NCPA - National Center for Policy Analysis

New Light Bulbs Have Disadvantages

June 9, 2011

Incandescent light bulbs are being phased out by wattage over a two-year period, starting January 2012.  The reason for ending the use of incandescent bulbs is to save energy.  Without traditional light bulbs, Americans will be left to choose between three different types of new bulbs: compact fluorescent bulbs (CFLs), halogens and light-emitting diodes (LEDs).  But compact fluorescents, halogen bulbs and LEDs all have disadvantages, says Diana Furchtgott-Roth, an adjunct fellow at the Manhattan Institute.

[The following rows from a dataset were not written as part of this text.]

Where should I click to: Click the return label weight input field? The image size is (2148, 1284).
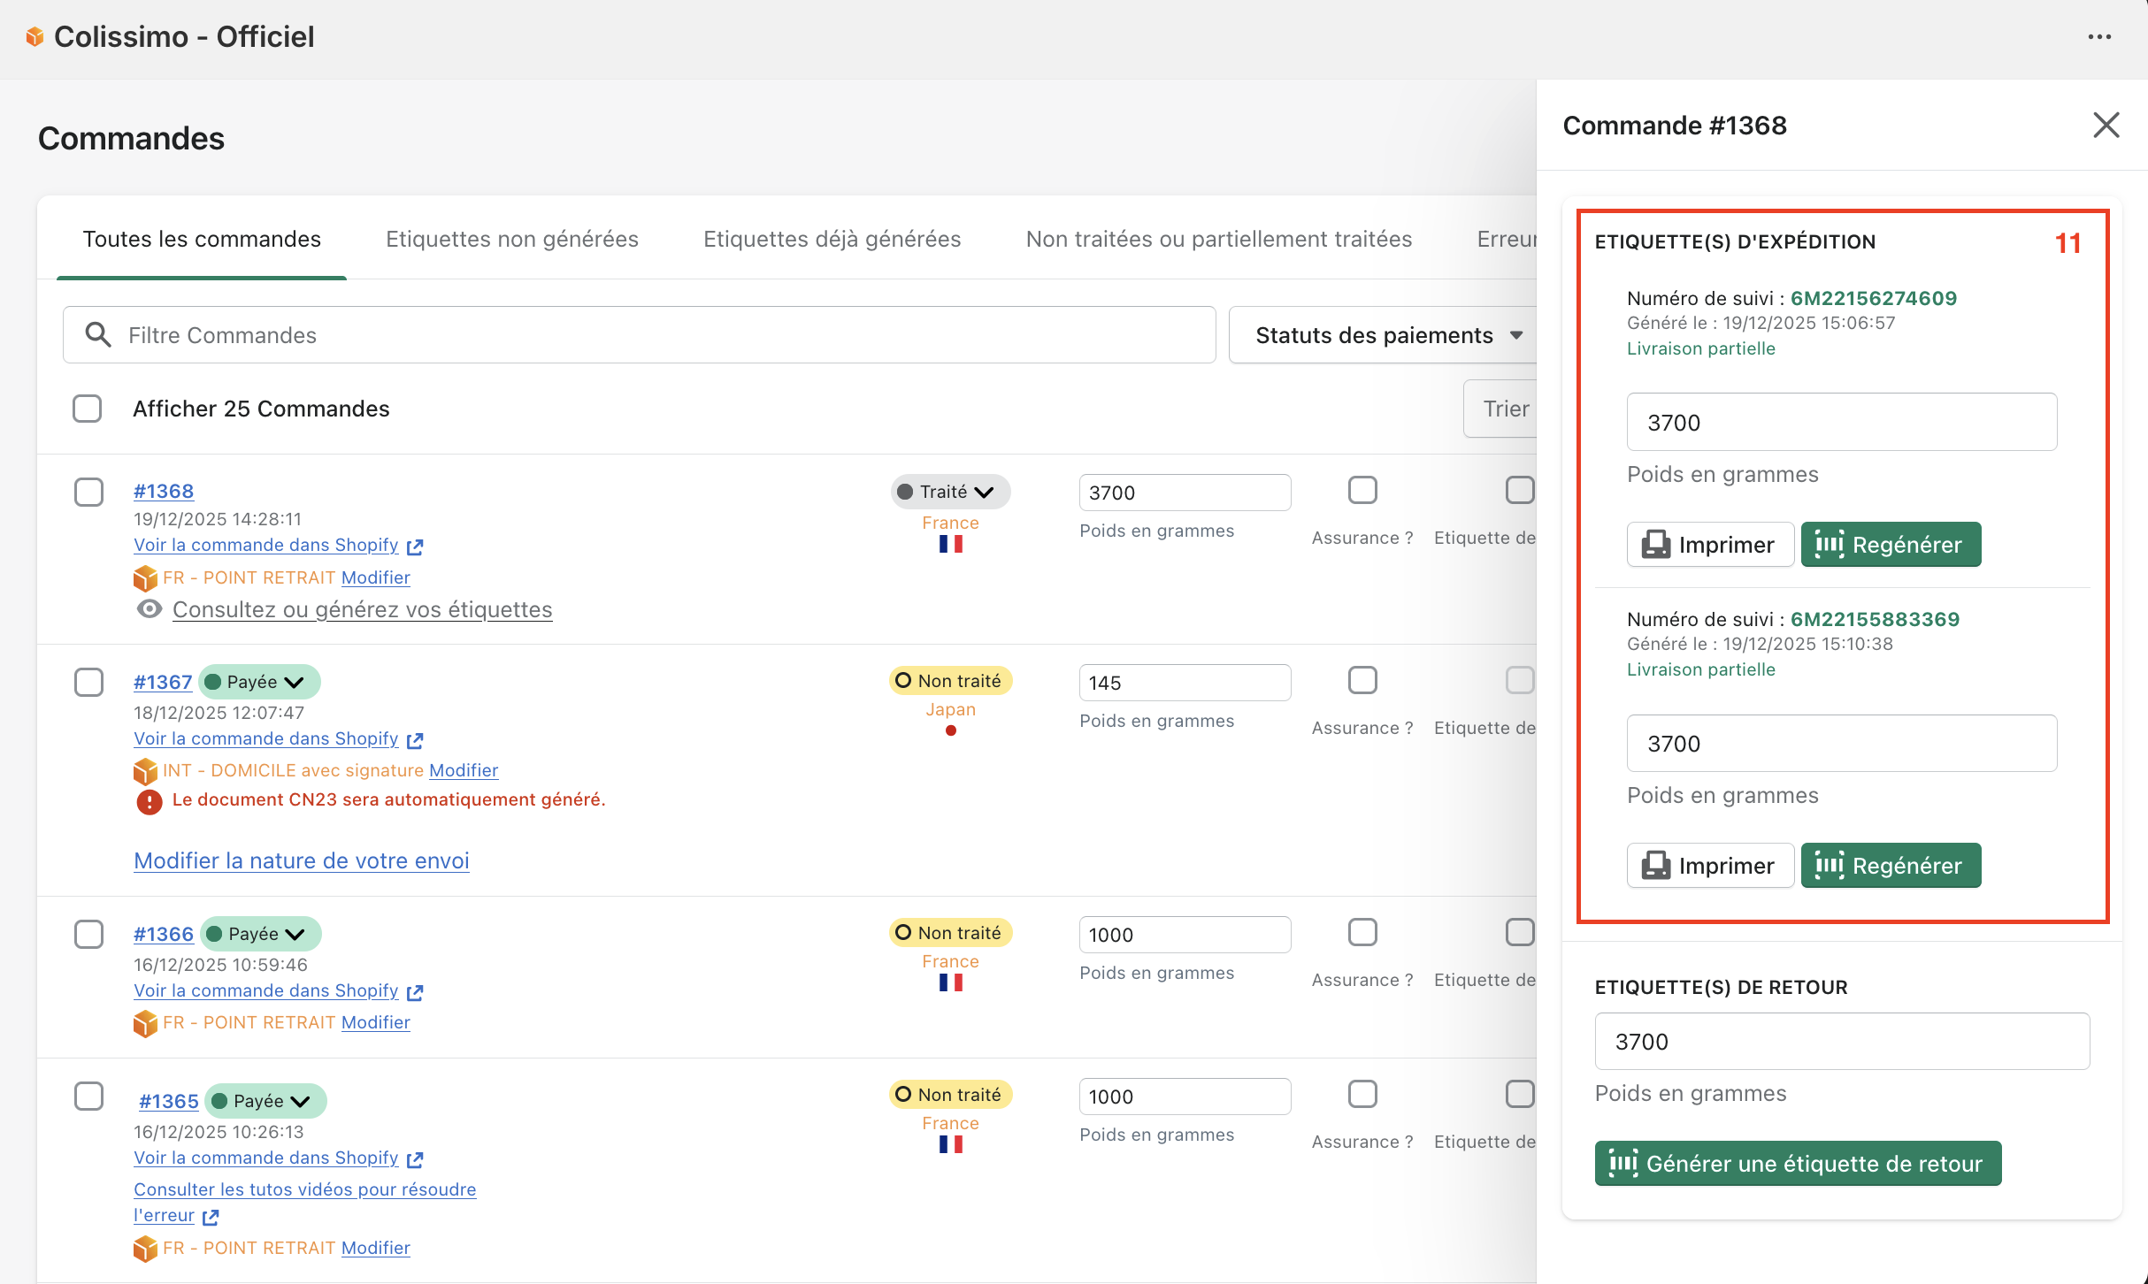pyautogui.click(x=1841, y=1042)
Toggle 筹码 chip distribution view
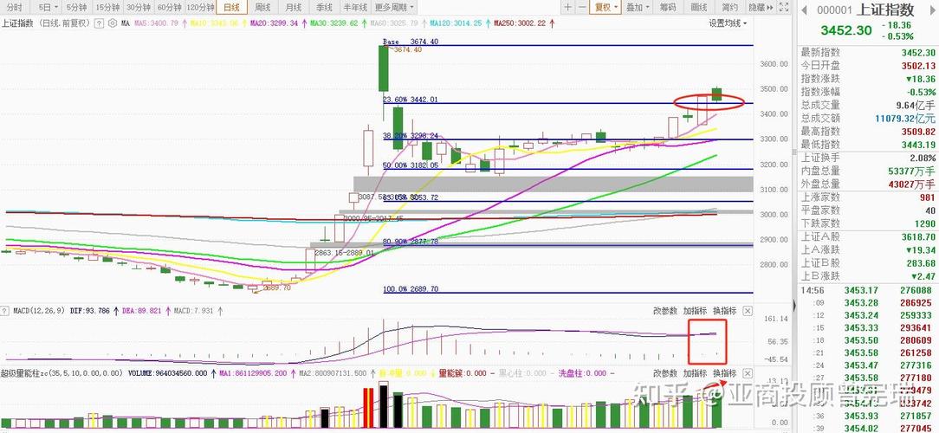The height and width of the screenshot is (433, 939). (x=667, y=7)
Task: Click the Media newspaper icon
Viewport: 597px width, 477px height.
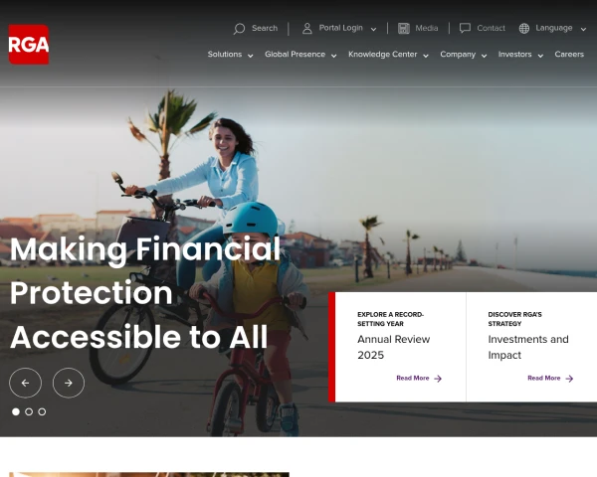Action: point(404,28)
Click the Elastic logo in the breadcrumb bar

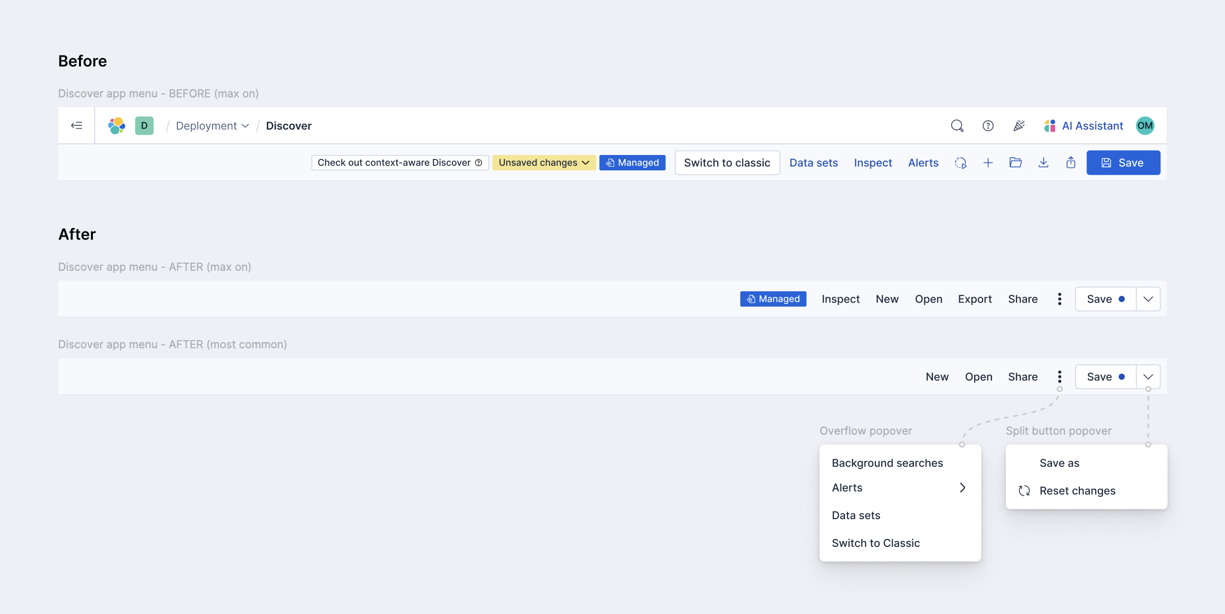click(116, 126)
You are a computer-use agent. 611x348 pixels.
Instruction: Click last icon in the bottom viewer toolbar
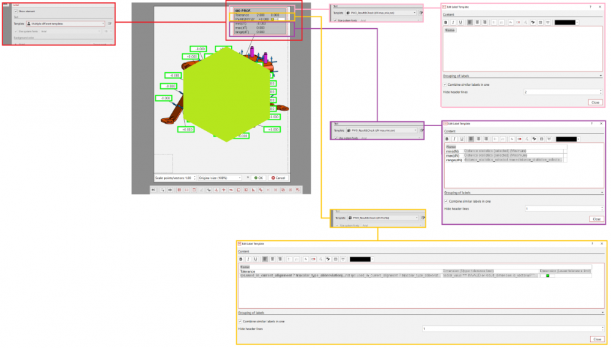coord(298,190)
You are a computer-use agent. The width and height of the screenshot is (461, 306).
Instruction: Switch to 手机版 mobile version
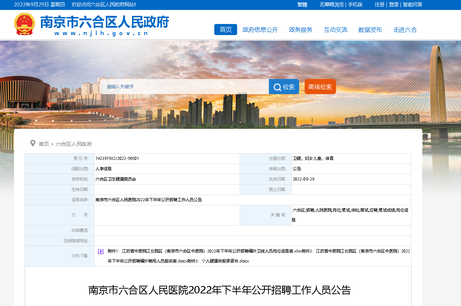point(355,4)
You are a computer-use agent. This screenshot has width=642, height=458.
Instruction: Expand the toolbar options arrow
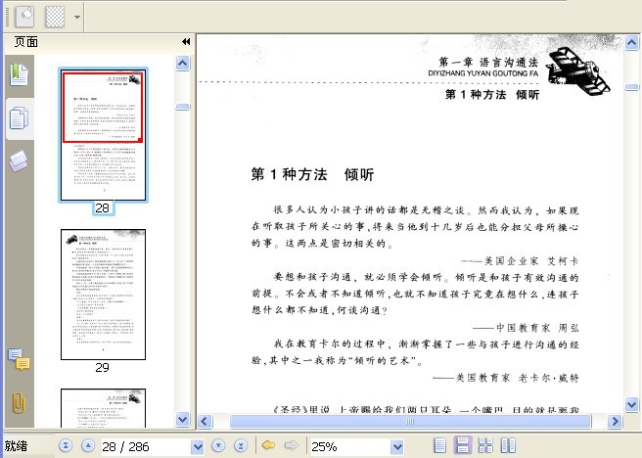[77, 18]
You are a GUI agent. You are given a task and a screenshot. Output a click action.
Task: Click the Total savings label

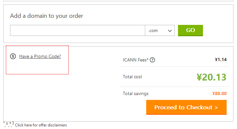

The new bulbs are expensive -- today a conventional 100-watt bulb costs 58 cents on, compared with $2 for a CFL and $8.50 for a halogen.  In addition, compact fluorescents present disposal problems because they contain mercury.

  • If a CFL breaks, the Environmental Protection Agency instructions include leaving a room for 15 minutes and turning off forced air heating and cooling.
  • Then, bulb remnants should not be swept up with a broom or vacuum cleaner, but carefully scooped up using stiff paper and placed in a canning jar or sealed plastic bag.
  • Afterwards, sticky tape or wet wipes should be used to collect the last fragments.

This is not something most people want to do when they drop a light bulb.  They just want to sweep it up, throw it in the trash, and get on with their day.  Consumers should be free to choose the light bulbs they prefer, says Furchtgott-Roth.